### Passage to read
- - - - -
Cars crashed into other cars with such force that some were found 50 meters off the autobahn in a field. At this location on the autobahn there is no speed limit. But you could see the sand coming, it should have been possible to brake’, said truck drive [Ralf] Schulz.

Der Spiegel says “an unusual weather phenomena is suspected to have triggered the chain of crashes”, saying that hurricane force winds whipped up the sand and formed tornado like conditions. But when one views the film footage, one sees that the dust cloud is no more than a few meters above the ground.

Actually, as reader Ron de Haan points out, this is a dust storm from plowed agricultural fields in the area. The German press though are calling it a sandstorm.

18 responses to “10 Motorists Killed In 50-Car Pile-Up On German Autobahn – Blinded By Freak Sandstorm”

  1. M White

    No where else to put it

    http://www.bbc.co.uk/news/science-environment-13002706

    “Scientists who predicted a few years ago that Arctic summers could be ice-free by 2013 now say summer sea ice will probably be gone in this decade.”

  2. R. de Haan

    Here is a sat image from sand cloud of the coast of Portugal.
    Fine dust is a huge item in the EU but dust from the Shara is over 6o% of the dust collected in the measurement systems.
    The other dust contains particles from diesel engines, factories, power stations, fires, and traffic , tire and break wear. This is just another insane EU control system aimed at demonizing our civilization and fossil fuel use at extreme costs and penalties already closing down entire city centers for cars.

    http://earthobservatory.nasa.gov/IOTD/view.php?id=49987

  3. R. de Haan

    In the case of the Rostock accident it was a strong wind blowing dust from an agricultural field

  4. DirkH
  5. Bernd Felsche

    So many bad drivers… As the truck-driver said:
    “Dann hat der erste wohl abgebremst und mehrere Autos sind hinten rauf.”

    The first probably braked (encountering limited visibility) and several cars piled up behind.

    Tailgating is the problem. As is lack of attention. Nowhere near as bad as in e.g. Australia, but still pervasive.

    The truckie was able to bring his vehicle to a safe stop.
- - - - -
### Provided information
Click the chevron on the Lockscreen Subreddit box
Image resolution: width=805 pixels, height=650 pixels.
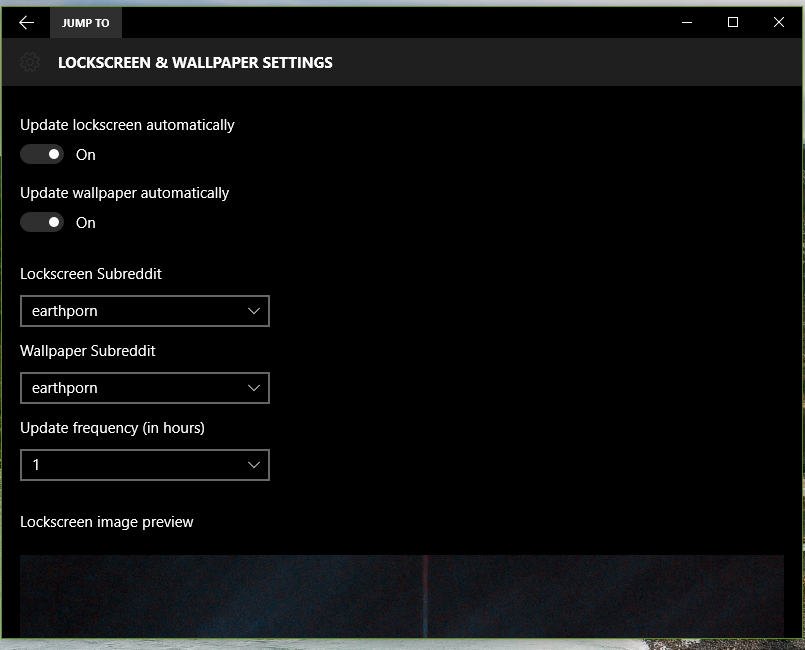tap(253, 311)
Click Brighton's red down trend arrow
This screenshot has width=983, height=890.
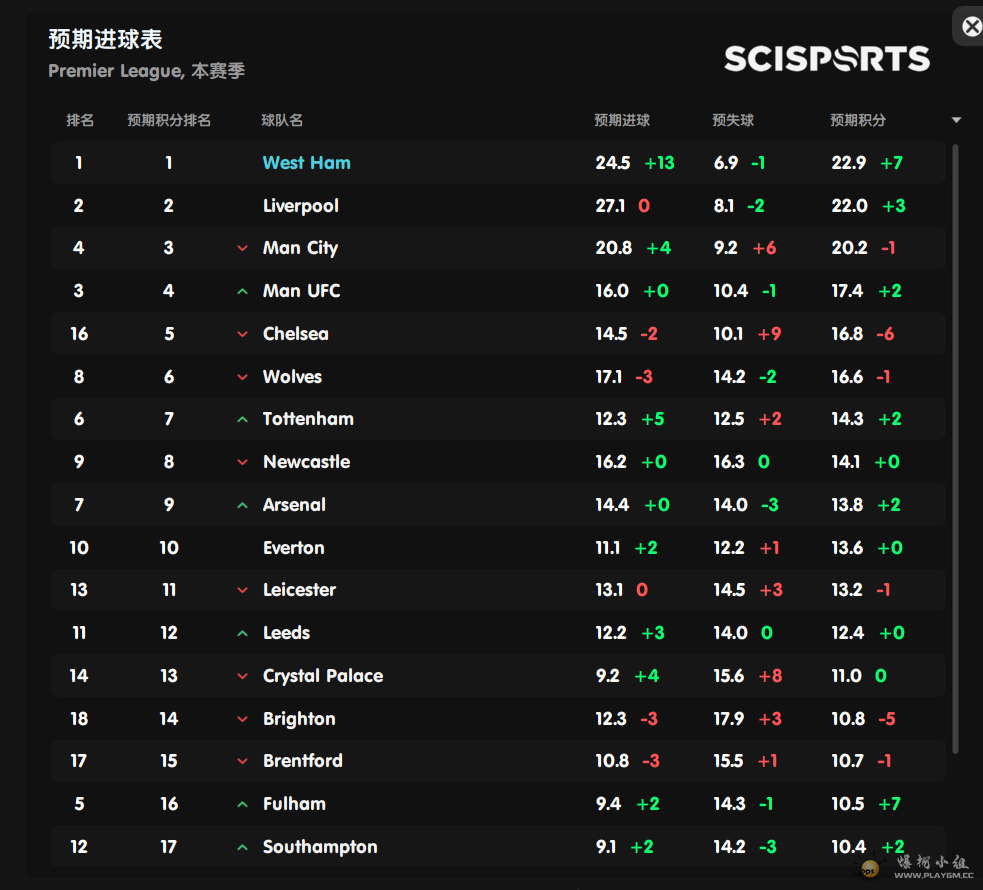pos(242,719)
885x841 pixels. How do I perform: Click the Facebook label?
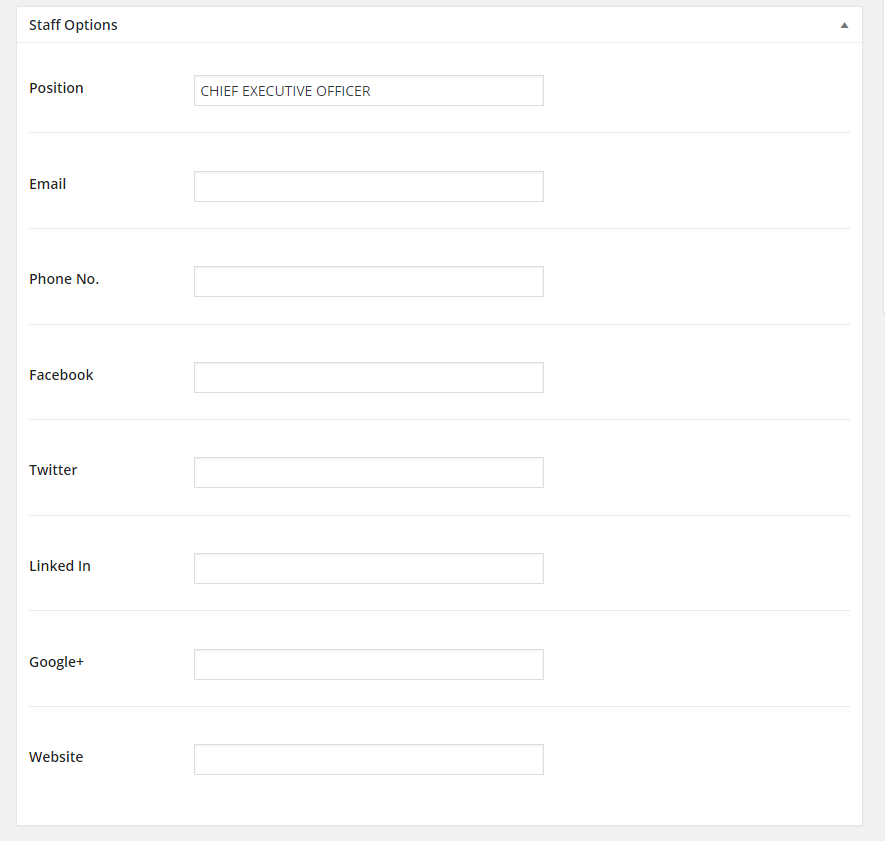pyautogui.click(x=61, y=375)

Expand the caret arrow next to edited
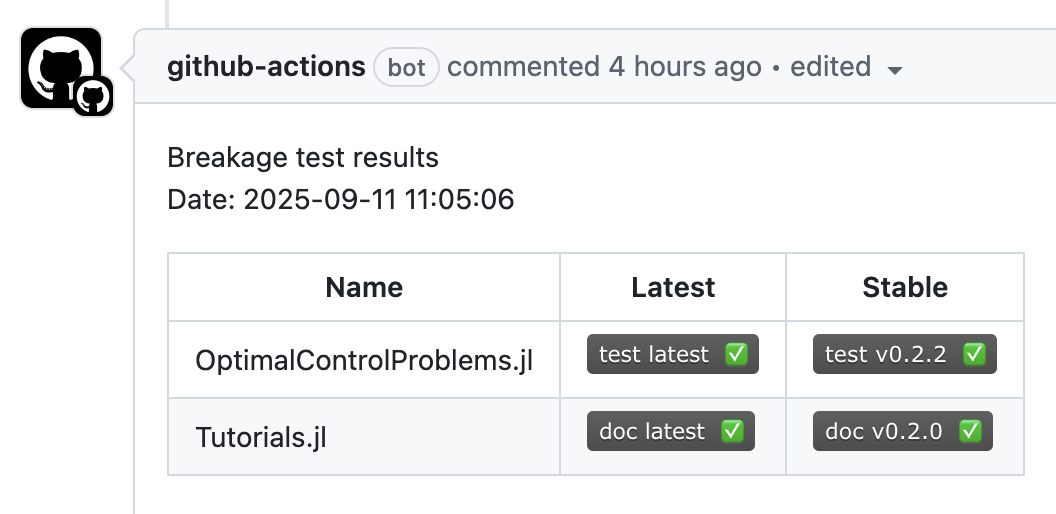coord(895,70)
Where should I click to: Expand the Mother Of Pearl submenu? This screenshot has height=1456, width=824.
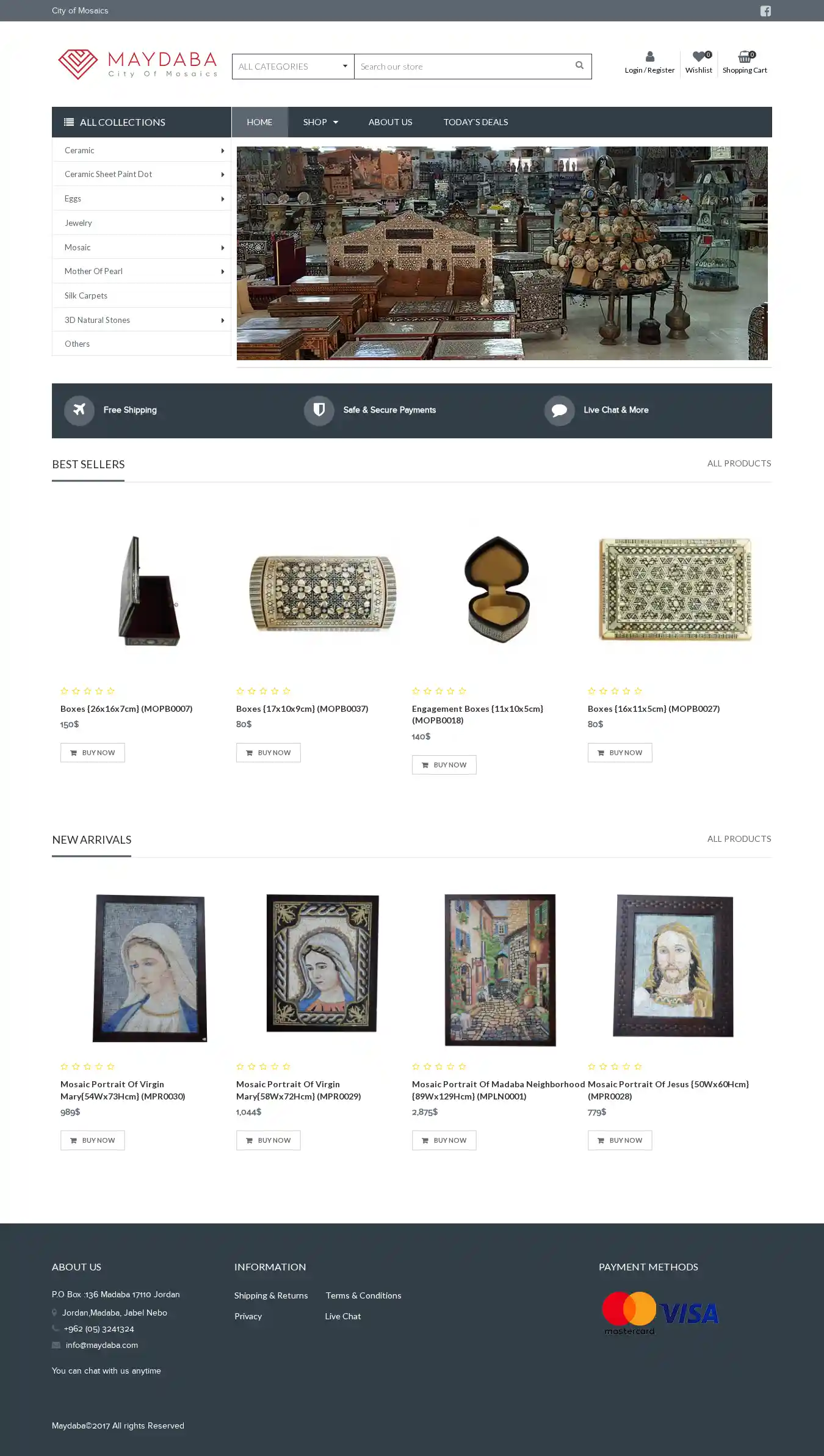coord(223,272)
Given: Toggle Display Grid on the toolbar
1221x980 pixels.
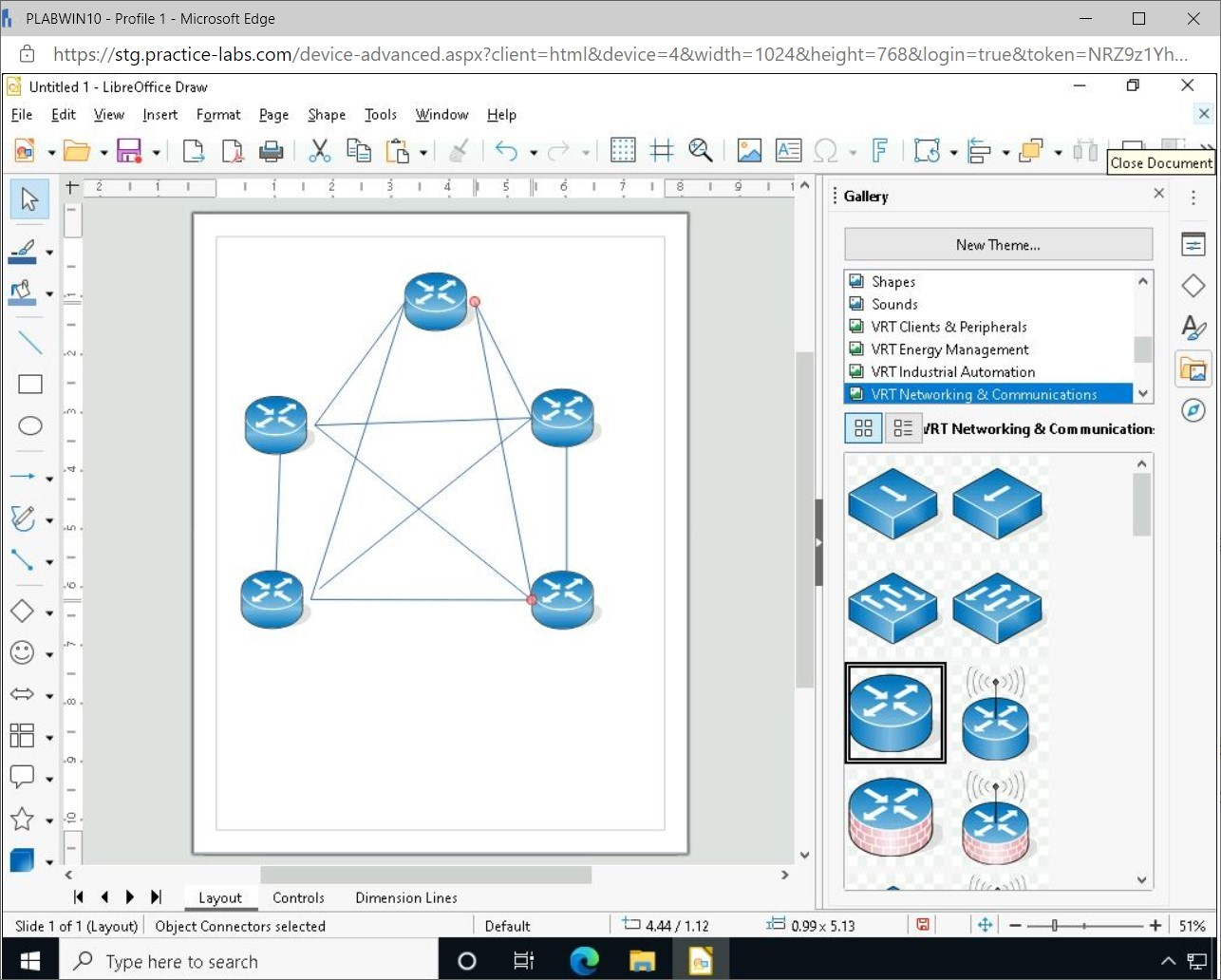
- - - - -
### Task list
a. Restate the paragraph of the autobahn crash text that begins "Der Spiegel says" in shorter form, keeping its main facts.
b. Copy the autobahn crash text word for word, starting with "Cars crashed into" and going on through "it a sandstorm.".
c. Write what comes next in the autobahn crash text, picking up after its final sentence.
The material was taken from a different source than the autobahn crash text.

### Answers for the tasks
a. Der Spiegel suspects that an unusual weather phenomenon set off the chain of crashes, with hurricane-force winds raising the sand into tornado-like conditions. Film footage, however, shows the dust cloud rising no more than a few meters above the ground.

b.
Cars crashed into other cars with such force that some were found 50 meters off the autobahn in a field. At this location on the autobahn there is no speed limit. But you could see the sand coming, it should have been possible to brake’, said truck drive [Ralf] Schulz.

Der Spiegel says “an unusual weather phenomena is suspected to have triggered the chain of crashes”, saying that hurricane force winds whipped up the sand and formed tornado like conditions. But when one views the film footage, one sees that the dust cloud is no more than a few meters above the ground.

Actually, as reader Ron de Haan points out, this is a dust storm from plowed agricultural fields in the area. The German press though are calling it a sandstorm.

c.
    It’ll be blamed on the lack of a speed limit, but driving in Australia, where there are speed limits, the passengers at the wheel have found new distractions to combat the boredom and ludcrous speed limits in some (many) places. Perhaps it’s not boredom as such; simply not a conscious approach to driving; rather an apathy in enduring an unpleasant chore.

  6. Edward

    Very sad PG, I dislike motorway driving in the best of weather.

    I do not know the area but I would posit that the area boasts vast fields devoted to monoculture and agri-industrial scale farming.

    I’ll bet the weather has been fairly dry recently too, then throw in a squally but powerful wind and you get localised dust storms. Fine grained sands carried in suspension by the wind.
    Lying on a beach in summer can be a pain if the wind is whipping up the fine silica’s off the surface of the dry beach sand – it is a similar process going on here, except on a far bigger scale.

    Reminiscent of America in the 1930s – who had lots in the ‘dust bowl’ region – that was down to over-farming, lack of rotation and bad land management…sound familiar?

  7. M White
    1. DirkH

      Yes. We will pay 18.76 Eurocent for each kWh, i guess. (The area used to be Russian military training ground so it counts as chemically poisoned (“vorbelastet”); 18.76 cent is the tariff for large scale solar in this case.)

      A real bargain. A few years we would have paid 45 cent. One could nearly call it affordable.
      http://de.wikipedia.org/wiki/Erneuerbare-Energien-Gesetz

      1. DirkH

        Oh, and not the German tax payer but the German electricity rate payer, to be pedantic.

  8. Brian G Valentine

    I spent about 2 years in Iraq, in the war. The sand storms are the worst weather on Earth because the dust is so fine. It stays in the air for about a week before settling.

    The locals in Baghdad like sand storms, they believe they are healthy for the respiratory system. They might be right.

  9. R. de Haan

    Especially with when the dust is mixed with a high dose of depleted uranium used create armor piercing amo. Very healthy.